The ruling was meant to deal with a batch of petitions that challenged the Centre's move to make Aadhaar mandatory for availing benefits of various social welfare schemes. While the Centre said that the right to privacy wasn't a fundamental right, the petitioners contended that the commercial use of citizens' biometrics and personal data was a breach of privacy. While the judgment given out today was related to privacy, the questions around Aadhaar's privacy debates will be dealt with by a separate five-judge bench which has been hearing the petitions since 2015.

According to Mishi Choudhary, technology lawyer and director at, this judgement does not make Aadhaar irrelevant. "It is certainly not a death knell for Aadhaar. But there were a lot of points related to the Aadhaar Act, which many people were not comfortable with. This judgement, gives more impetus to those who had challenged the Aadhaar scheme," says Choudhary.

Greyhound Research's Sanchit Vir Gogial says that the case against UIDAI is a separate one and there may be a chance that this judgement might not impact that case. "We are yet to find out the specifics on data exclusions and limitations and we can well expect instances where the government is allowed to collect personal data," says Gogia.

For those wondering if this judgement will have a direct effect on data sharing with private companies or websites, it won't. At least not in the immediate future, as we don't have a data privacy law to begin with. According to Gogia, since India does not have a forward-looking Data Privacy act, companies such as Google and Facebook will not be affected severely.

"With consumer apps flooding the market, consumers rarely read the fine print and there is no work around regarding that. Since the consumer is willing to share their information. Personal data is already out via the API exposures allowed by consumers on their mobile apps — again, an area where this opt-in (not often understood or termed as that) overrides any new judgement," says Gogia.

"Fundamental Rights are not applicable against private parties, but only against the state or local authorities according to Article 12. For instance, you can't go to court saying that a website which collects your private data is violating your fundamental right," says Choudhary.

But having said that, the judgement certainly gives incentives to work towards a strong data privacy policy. "There will be a need to set up appropriate and detailed standards of care regarding what is done with your data and how it is used. There is already a Data Protection Bill in consideration. Legislation will be required to implement the fundamental rights, so that in the future even private parties are subjected to regulation," says Choudhary.

Gartner research director DD Mishra believes that this is a landmark judgement in the sense that it will trigger a lot of change and will accelerate the process of creation of data privacy laws. "The judgement should also speed up creation of strong data privacy laws. It will have wider ramifications with the government having to come up with policies, regulations and laws to complement this right of privacy for individuals. Even the consequences of violating the right should be thought out," said Mishra.

According to Mishra, the judgement will affect government bodies or projects collecting personal data. So things such as public CCTV surveillance data gathering, direct marketing, cybersecurity programs, medical industries which collect medical data and so on will be affected.
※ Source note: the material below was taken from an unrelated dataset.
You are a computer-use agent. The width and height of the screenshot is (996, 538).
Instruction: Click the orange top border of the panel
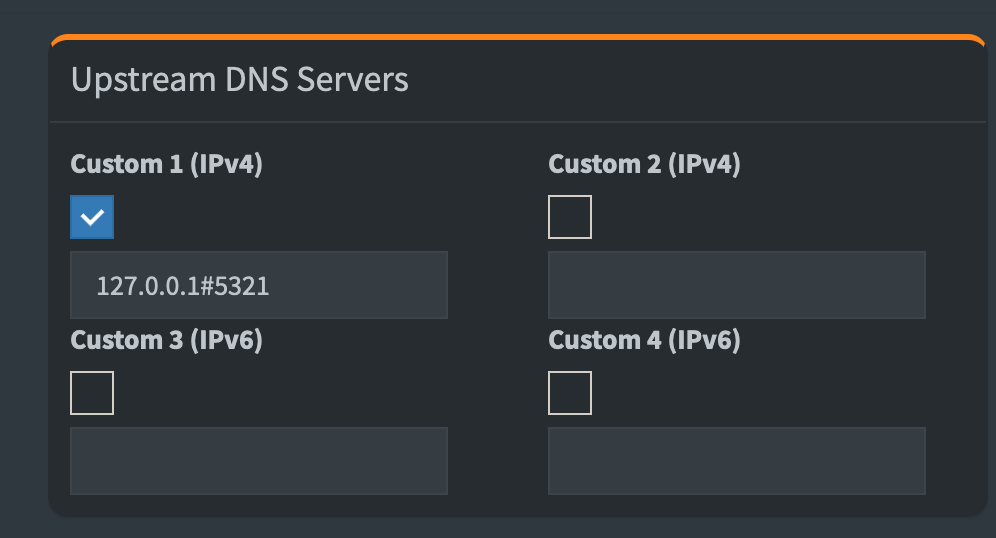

"It may also affect various initiatives such as smart city or IoT-related projects which gather customer information and gain insights from it. There will be ramifications on on-going projects and future projects will have to take this judgement into consideration and ensure the right measures are taken. There will definitely be higher investments in the security and compliance sectors going forward. The judgement should improve our sense of security as there will be an added pressure to protect data," feels Mishra.
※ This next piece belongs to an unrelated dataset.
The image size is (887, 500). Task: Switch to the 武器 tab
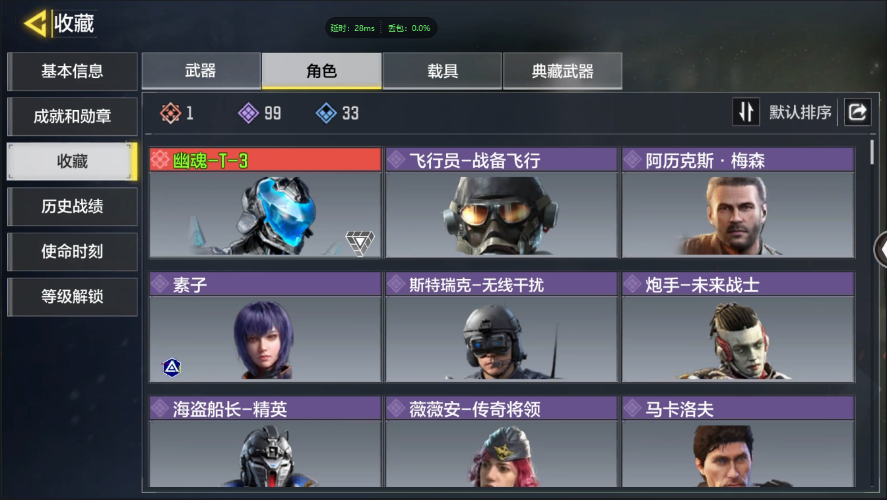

While protection of data is one thing, Mishra feels that there should also be provisions for an oversight committee to monitor how the privacy is being taken care of by public or private institutions.

The 547-page long judgement will throw up a lot more insights in the coming days. But one thing is certain, the judgement is quite a pertinent one in the technologically driven world we are living in. In some way, it puts India on par with countries such as the US, UK, EU where you have strong privacy laws.

Choudhary feels that there is a lot of work still to be done, but it's a good start. "What the Supreme Court has done, is opened a dialogue for creating the framework for recognising privacy as an eco-system. This will definitely help us in framing data privacy laws and making them part of the legislation. It will encourage setting up of detailed rules as to how even governments will deal with user data."